[Collected data entries]

:::

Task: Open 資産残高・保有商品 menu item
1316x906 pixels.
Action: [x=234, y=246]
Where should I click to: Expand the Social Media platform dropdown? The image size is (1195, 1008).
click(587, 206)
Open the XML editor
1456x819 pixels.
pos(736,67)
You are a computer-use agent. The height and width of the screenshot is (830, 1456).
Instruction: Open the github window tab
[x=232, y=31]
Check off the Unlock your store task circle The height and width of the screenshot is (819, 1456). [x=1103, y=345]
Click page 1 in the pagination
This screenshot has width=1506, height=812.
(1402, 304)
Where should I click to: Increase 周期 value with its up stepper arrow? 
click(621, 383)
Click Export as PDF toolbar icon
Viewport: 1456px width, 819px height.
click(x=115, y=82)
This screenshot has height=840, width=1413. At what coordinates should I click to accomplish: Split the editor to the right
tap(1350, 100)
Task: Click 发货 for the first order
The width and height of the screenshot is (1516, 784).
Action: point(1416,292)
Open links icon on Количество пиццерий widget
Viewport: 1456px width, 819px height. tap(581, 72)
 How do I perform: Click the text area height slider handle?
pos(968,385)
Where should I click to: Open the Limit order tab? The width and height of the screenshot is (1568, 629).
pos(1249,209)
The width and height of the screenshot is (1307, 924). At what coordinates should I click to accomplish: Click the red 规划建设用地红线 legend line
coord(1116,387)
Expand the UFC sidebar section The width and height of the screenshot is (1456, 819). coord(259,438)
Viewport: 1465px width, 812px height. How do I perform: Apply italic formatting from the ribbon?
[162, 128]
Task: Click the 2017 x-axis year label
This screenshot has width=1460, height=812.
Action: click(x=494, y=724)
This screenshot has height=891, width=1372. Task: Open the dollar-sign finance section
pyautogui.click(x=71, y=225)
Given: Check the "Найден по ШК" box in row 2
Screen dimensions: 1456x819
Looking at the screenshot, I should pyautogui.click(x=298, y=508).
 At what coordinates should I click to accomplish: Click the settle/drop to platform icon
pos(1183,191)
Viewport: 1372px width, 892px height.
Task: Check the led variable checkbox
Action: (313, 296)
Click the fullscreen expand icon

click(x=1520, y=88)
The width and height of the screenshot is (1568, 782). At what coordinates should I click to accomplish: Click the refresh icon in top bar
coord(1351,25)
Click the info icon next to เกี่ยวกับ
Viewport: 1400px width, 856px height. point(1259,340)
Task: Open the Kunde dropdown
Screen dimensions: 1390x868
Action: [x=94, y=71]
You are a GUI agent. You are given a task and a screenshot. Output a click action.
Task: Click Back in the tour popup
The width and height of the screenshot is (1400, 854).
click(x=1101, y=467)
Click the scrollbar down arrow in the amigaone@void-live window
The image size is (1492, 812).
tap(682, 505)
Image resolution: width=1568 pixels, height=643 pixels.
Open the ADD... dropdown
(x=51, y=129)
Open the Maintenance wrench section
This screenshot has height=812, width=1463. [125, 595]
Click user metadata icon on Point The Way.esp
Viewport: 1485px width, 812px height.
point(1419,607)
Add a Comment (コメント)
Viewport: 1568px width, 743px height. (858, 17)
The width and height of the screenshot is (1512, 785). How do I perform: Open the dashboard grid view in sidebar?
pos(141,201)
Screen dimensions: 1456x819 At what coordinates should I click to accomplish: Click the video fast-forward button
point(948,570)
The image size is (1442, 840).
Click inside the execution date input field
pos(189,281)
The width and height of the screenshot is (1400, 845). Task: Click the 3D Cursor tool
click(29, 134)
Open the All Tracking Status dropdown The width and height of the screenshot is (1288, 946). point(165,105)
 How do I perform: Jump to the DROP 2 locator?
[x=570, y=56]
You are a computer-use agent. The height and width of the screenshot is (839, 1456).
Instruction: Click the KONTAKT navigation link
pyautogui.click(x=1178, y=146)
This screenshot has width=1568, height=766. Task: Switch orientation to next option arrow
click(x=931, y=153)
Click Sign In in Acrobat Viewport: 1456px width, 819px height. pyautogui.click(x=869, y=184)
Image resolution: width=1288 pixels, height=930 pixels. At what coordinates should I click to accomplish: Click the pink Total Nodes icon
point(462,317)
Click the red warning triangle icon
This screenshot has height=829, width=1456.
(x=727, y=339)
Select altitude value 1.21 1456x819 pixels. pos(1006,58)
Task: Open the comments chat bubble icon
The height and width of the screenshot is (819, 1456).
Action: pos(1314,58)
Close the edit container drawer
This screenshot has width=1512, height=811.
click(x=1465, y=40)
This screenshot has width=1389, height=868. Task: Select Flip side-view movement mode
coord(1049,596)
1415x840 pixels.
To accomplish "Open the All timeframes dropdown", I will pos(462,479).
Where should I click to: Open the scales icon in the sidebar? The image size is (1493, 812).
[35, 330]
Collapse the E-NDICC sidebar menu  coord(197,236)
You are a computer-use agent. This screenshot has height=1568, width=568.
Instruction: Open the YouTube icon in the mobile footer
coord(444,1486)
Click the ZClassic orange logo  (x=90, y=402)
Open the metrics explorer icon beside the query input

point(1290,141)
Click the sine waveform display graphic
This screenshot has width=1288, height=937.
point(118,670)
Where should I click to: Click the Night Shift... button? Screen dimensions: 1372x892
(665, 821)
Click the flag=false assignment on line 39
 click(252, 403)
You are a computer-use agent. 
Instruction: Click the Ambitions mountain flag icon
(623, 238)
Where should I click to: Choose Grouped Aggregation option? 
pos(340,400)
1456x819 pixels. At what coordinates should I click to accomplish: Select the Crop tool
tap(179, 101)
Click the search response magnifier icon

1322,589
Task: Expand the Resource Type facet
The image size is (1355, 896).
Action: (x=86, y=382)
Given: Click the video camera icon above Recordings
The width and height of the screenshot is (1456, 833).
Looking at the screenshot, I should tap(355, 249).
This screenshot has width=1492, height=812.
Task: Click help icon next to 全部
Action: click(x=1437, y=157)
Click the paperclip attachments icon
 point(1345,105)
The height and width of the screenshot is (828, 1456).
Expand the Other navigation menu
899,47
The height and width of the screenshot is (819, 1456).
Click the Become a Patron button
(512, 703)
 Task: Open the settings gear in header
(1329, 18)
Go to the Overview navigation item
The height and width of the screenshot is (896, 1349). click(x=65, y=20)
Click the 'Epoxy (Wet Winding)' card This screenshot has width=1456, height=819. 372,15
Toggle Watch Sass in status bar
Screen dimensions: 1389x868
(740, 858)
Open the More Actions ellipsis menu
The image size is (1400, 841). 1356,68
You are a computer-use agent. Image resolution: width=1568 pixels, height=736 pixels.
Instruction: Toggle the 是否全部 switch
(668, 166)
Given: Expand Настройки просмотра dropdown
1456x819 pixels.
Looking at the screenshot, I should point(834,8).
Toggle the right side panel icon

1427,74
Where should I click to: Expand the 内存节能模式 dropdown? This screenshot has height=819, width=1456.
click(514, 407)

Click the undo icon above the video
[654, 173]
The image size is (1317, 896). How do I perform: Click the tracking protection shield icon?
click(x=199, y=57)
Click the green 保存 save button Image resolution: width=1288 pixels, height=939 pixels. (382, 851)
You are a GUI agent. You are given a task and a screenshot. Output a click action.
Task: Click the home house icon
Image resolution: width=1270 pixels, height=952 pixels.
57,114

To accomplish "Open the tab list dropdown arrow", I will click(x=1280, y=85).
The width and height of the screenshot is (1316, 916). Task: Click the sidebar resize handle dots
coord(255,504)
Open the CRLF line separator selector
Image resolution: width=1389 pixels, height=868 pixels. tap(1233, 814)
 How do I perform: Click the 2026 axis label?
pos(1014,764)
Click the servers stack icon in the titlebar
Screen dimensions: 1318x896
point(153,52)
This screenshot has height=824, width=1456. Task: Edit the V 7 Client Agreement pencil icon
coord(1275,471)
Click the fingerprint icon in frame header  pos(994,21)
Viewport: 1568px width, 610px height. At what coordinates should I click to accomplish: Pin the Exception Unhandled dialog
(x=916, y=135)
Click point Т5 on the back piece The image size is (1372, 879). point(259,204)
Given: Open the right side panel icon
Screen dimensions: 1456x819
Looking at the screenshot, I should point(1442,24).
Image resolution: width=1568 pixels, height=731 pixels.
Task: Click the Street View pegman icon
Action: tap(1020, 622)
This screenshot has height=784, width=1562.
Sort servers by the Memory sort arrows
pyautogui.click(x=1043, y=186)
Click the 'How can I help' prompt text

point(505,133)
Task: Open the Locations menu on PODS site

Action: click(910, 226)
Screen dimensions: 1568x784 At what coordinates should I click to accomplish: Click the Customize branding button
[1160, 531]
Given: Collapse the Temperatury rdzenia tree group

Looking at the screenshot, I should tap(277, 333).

:::

Exercise directions: A complete answer lists each line of the data that holds the word "agent".

Result of the exercise:
You are a computer-use agent. The height and width of the screenshot is (830, 1456).
You are a GUI agent. You are given a task and a screenshot. Output a click action.
You are a computer-use agent. The height and width of the screenshot is (839, 1456).
You are a computer-use agent. This screenshot has height=1568, width=568.
You are a computer-use agent. 
You are a computer-use agent. Image resolution: width=1568 pixels, height=736 pixels.
You are a GUI agent. You are given a task and a screenshot. Output a click action.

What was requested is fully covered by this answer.